## GOAL
Rewrite the material starting at the line that contains "Where should I" and ending at the line that contains "Action: point(1243,72)", substituting "tick mark" for "checkmark" and keeping everything else unchanged. Omit the pictures from your output.

## ENTRIES SHOWN
···

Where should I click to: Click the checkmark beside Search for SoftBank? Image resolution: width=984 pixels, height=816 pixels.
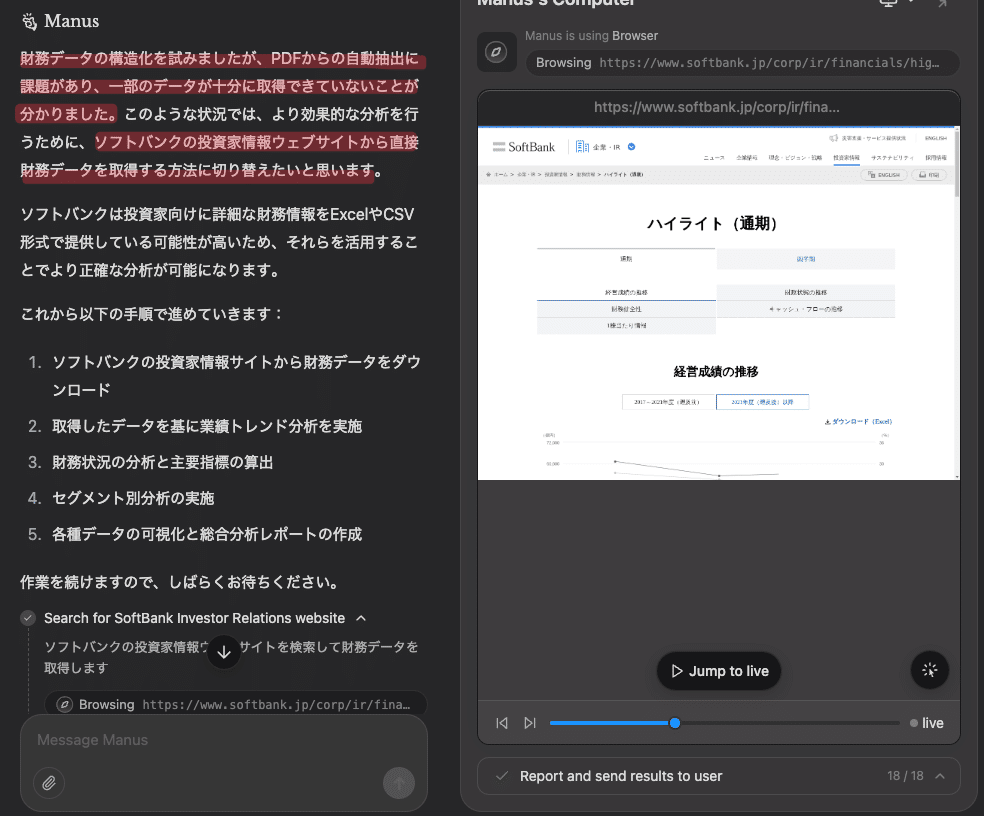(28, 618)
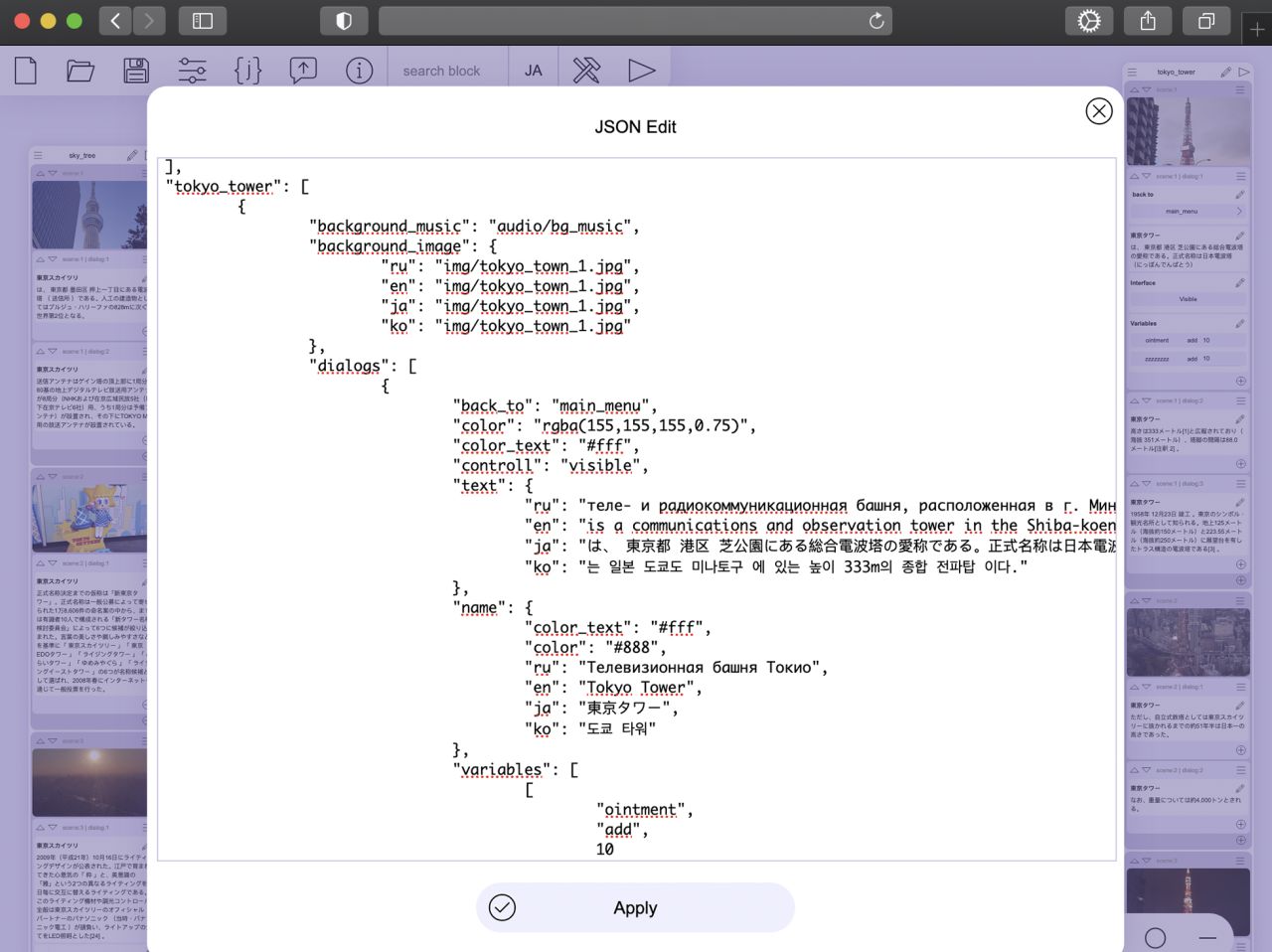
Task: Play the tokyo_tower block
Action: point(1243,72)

···

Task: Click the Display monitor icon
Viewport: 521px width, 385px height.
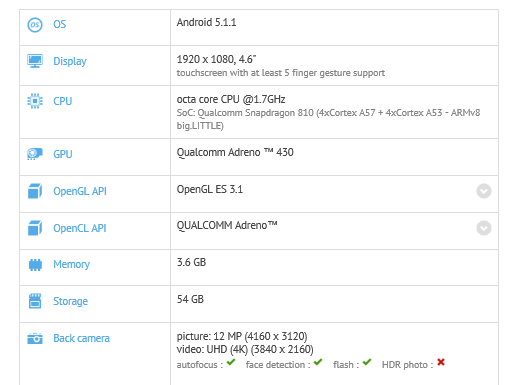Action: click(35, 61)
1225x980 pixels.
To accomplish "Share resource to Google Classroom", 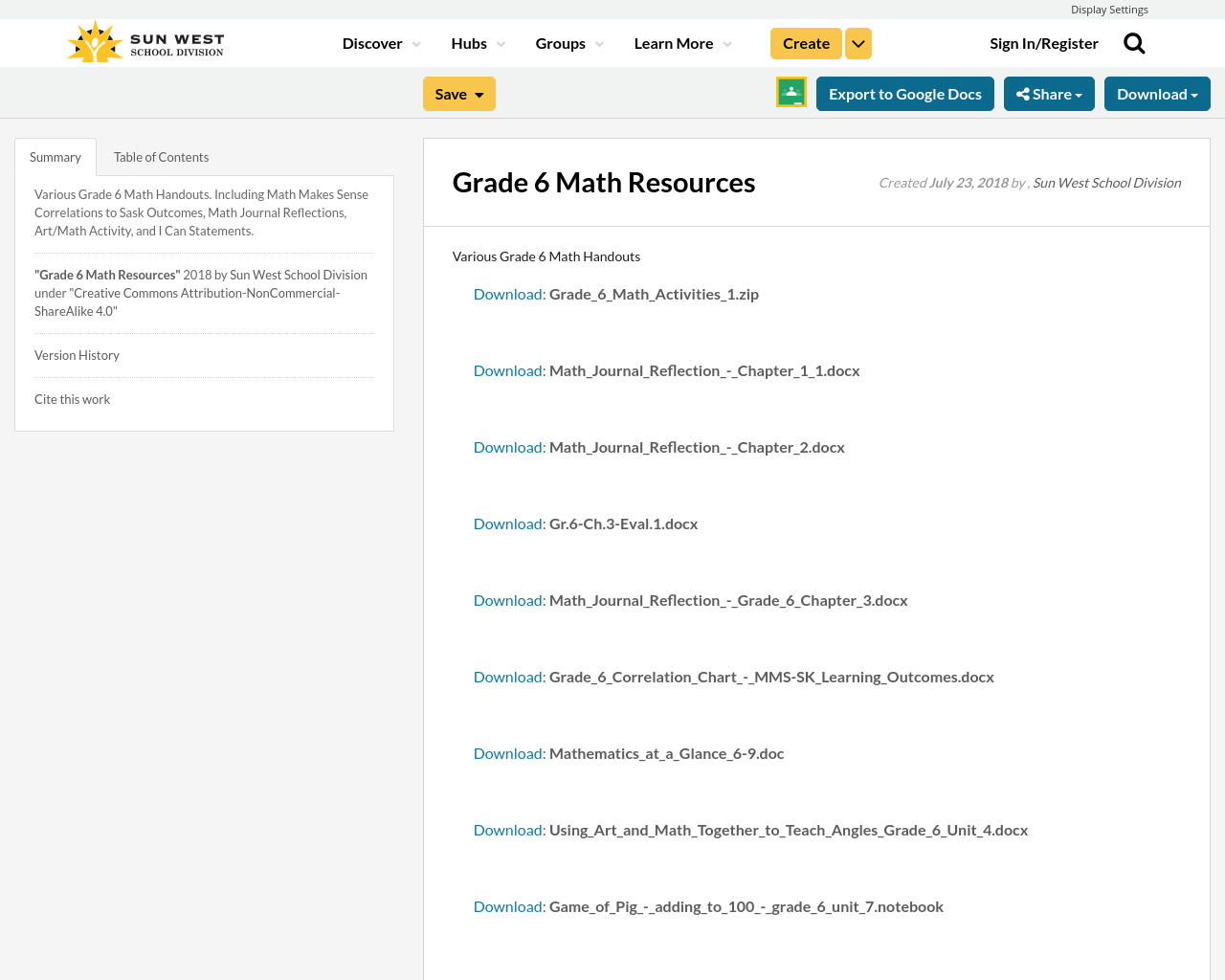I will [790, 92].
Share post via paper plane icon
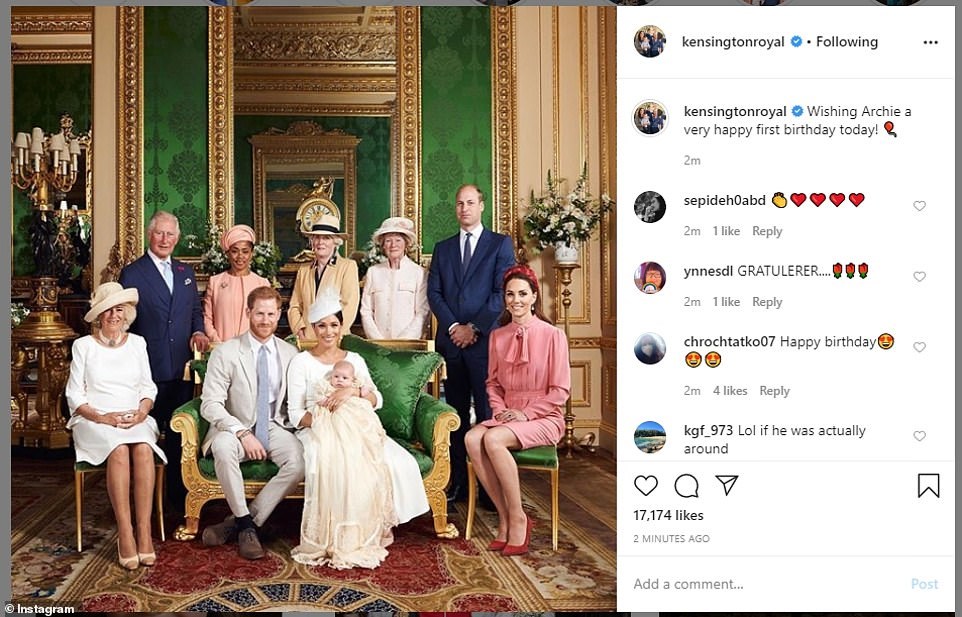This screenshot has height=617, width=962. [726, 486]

···

## SOLUTION FOR THIS PROBLEM
Where should I click to: Click the tick mark beside Search for SoftBank? Image resolution: width=984 pixels, height=816 pixels.
(28, 618)
Task: Play the tokyo_tower block
Action: point(1243,72)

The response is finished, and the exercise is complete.